Oli and Deuba both want MCC ratified but Sapkota stands in their wayAgni Sapkota, the newly elected Speaker of the House, has said that there is no hurry to ratify the compact, despite Oli’s assurances that it will be passed immediately.
While Prime Minister KP Sharma Oli and leader of the opposition Sher Bahadur Deuba appear to be on the same page regarding endorsement of the United States’ Millenium Challenge Corporation Nepal Compact, newly elected Speaker Agni Sapkota could be a fly in the ointment.
Sapkota was elected on the basis of a broader understanding between the ruling Nepal Communist Party and the opposition Nepali Congress but if Sapkota’s words are anything to go by, the MCC Nepal Compact could face the same lethargy it did during Krishna Bahadur Mahara’s tenure as Speaker.
Oli had accused Mahara of holding up the MCC Nepal Compact and Sapkota’s election was supposed to ease its ratification by Parliament, despite vocal opposition from within the ruling party.
In his first address to the winter session of Parliament on Tuesday, Oli said that the MCC Nepal Compact, which has been with the House for months now, needed to be endorsed without delay.
“We don’t have any time to waste. The MCC has to be endorsed by Parliament,” he said at the House of Representatives.
Oli went on to say that he is expecting Sapkota’s “successful leadership” in accomplishing tasks that are pending at the Lower House.
Nepali Congress President Deuba, who addressed the House after Oli, also said that the MCC pact needed to be endorsed immediately by Parliament. Stating that it was his government that had signed the MCC agreement, Deuba said it was wrong to drag the compact into controversy.
“There is no military component to the MCC, which the Americans have made clear,” Deuba said. “We are free to say no to any provisions that are not in our interest.”
But Sapkota, speaking to the media after assuming office on Monday, had said that there was no hurry to endorse the MCC.
“The discussion over the MCC compact is ongoing. I believe these discussions will result in some conclusions,” he said. “We will also study it. There’s no hurry.”

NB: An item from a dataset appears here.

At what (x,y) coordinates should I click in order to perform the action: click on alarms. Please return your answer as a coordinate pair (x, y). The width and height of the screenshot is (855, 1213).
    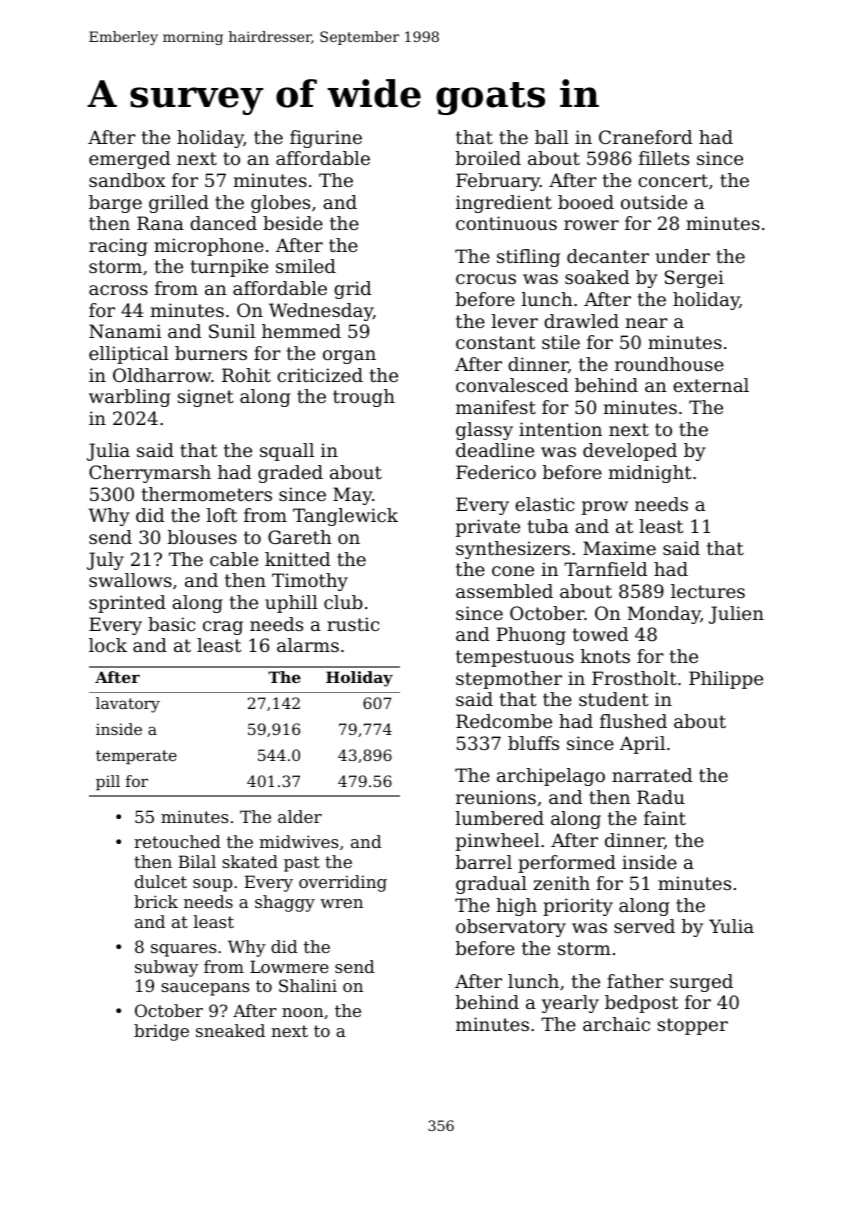
    Looking at the image, I should click on (308, 645).
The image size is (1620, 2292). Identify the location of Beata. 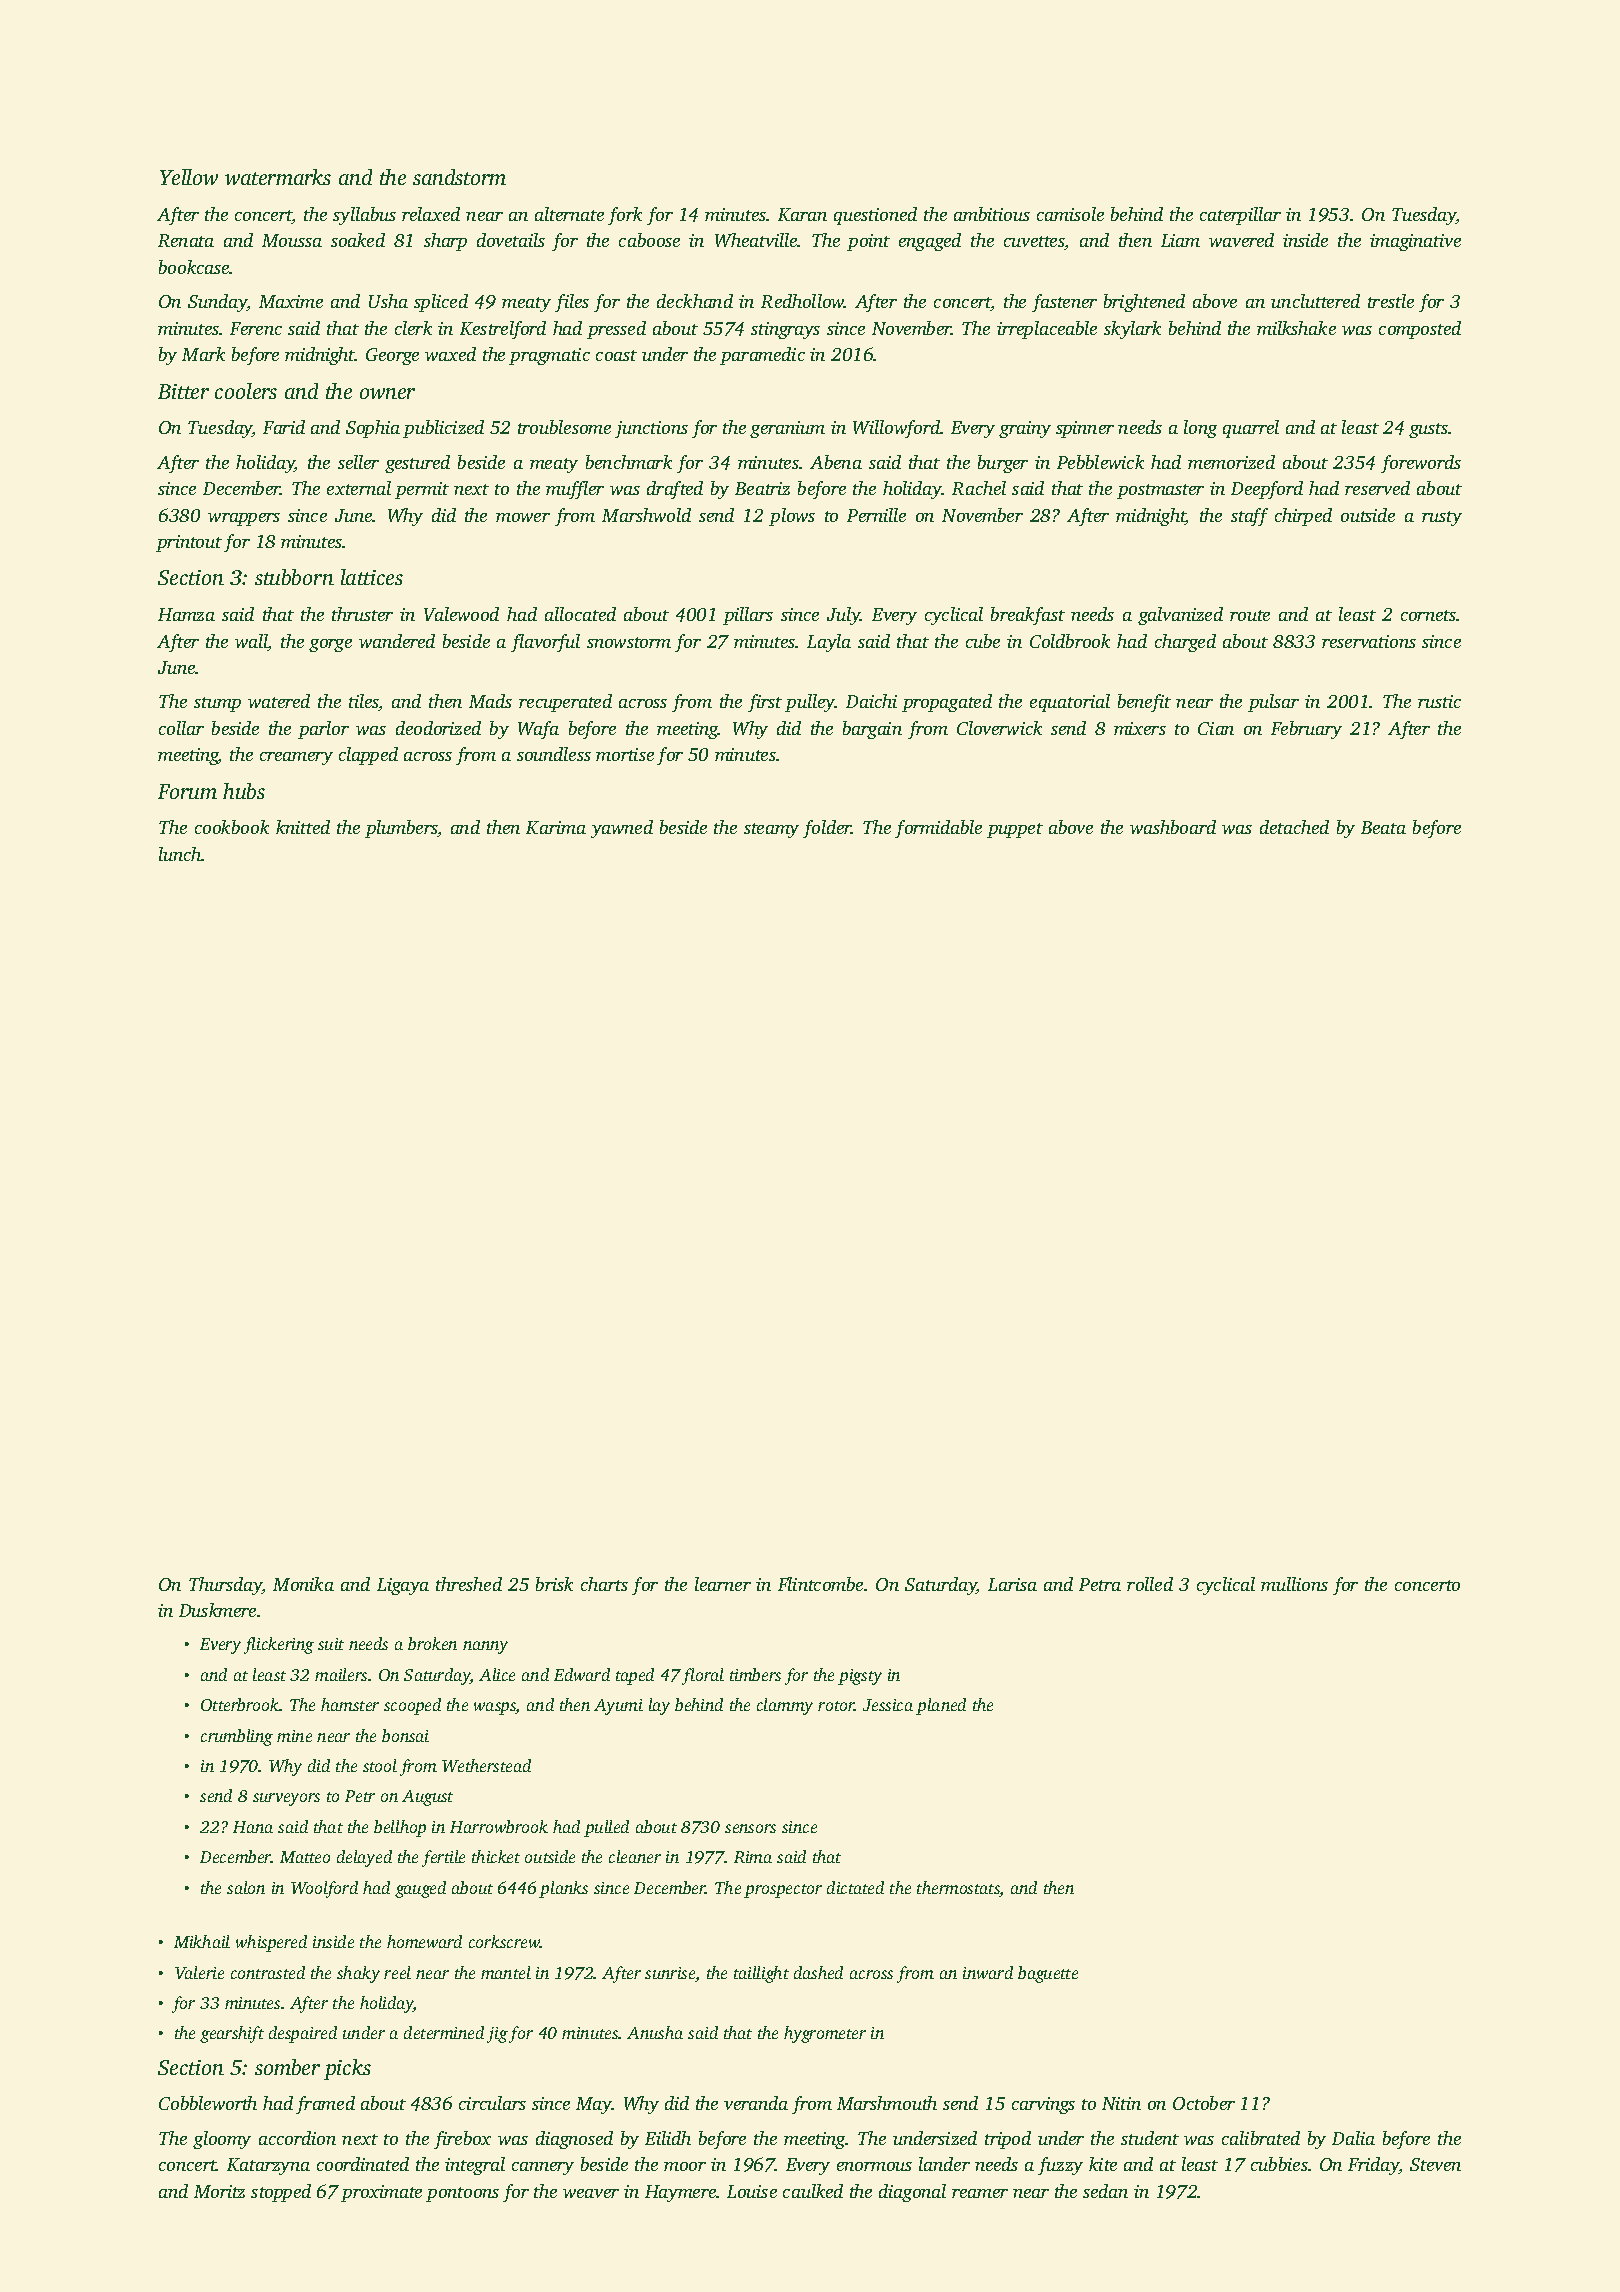
(1383, 827).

Political analysts say that the debate over the MCC is definitely not over as Oli and Sapkota’s conflicting remarks attest.

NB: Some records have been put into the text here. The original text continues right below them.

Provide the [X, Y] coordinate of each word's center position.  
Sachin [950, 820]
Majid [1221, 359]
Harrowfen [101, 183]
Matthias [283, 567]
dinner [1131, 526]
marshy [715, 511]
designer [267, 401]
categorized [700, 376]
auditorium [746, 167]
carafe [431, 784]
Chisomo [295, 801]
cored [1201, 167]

Political analyst Hari Roka said that the issue has become more complex than during Krishna Bahadur Mahara’s tenure as a public debate is now taking place over the MCC, which was not the case earlier.
“I am sure the differences among the ruling party leaders will be seen in Parliament as well,” Roka told the Post.

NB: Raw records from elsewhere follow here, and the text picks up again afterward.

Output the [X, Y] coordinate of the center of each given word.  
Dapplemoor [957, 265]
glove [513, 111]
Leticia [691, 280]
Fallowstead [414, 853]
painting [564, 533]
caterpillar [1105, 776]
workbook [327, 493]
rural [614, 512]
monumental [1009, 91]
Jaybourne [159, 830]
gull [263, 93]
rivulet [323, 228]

Had the governments of the past made public all of the compact’s provisions from the very beginning, the MCC would not have been controversial, he said.
“The tendency of successive governments to keep the MCC secret has only increased suspicions,” said Roka.
Within the ruling party, leaders say that they are attempting to work out an amicable solution. And although the debate might continue, the MCC will ultimately be endorsed, as Oli himself has given that assurance.
“The prime minister making an assurance in Parliament has some meaning. I believe the pact will ultimately be endorsed,” Mani Thapa, a standing committee member of the party, told the Post.
Leaders from the Maoist faction of the ruling party have been opposing the compact on the grounds that it is tied to the US’ Indo-Pacific Strategy, which includes military components that are aimed at China, a friendly neighbour. But the UML faction, united behind Oli, and the Nepali Congress has been insistent that the compact be endorsed immediately and any rejection would greatly impact Nepal’s relations with the US.
The US Embassy in Nepal and a number of US government officials have reiterated that there is no military component attached to the compact. Minister for Foreign Affairs Pradeep Gyawali, in his address to party lawmakers from the National Assembly last week, also said that the MCC is an economic agreement with no military component.
The MCC Nepal Compact was signed in September 2017 during the Sher Bahadur Deuba administration. Under the MCC, the US offers a grant of $500 million, the largest grant Nepal has ever received, which will be supplemented by $130 million from the Nepal government. The funds will go towards setting up a 400kV transmission line on the Lapsiphedi-Galchhi-Damauli-Sunawal power corridor, and towards the maintenance of around 300 kilometres of roads on the East-West Highway.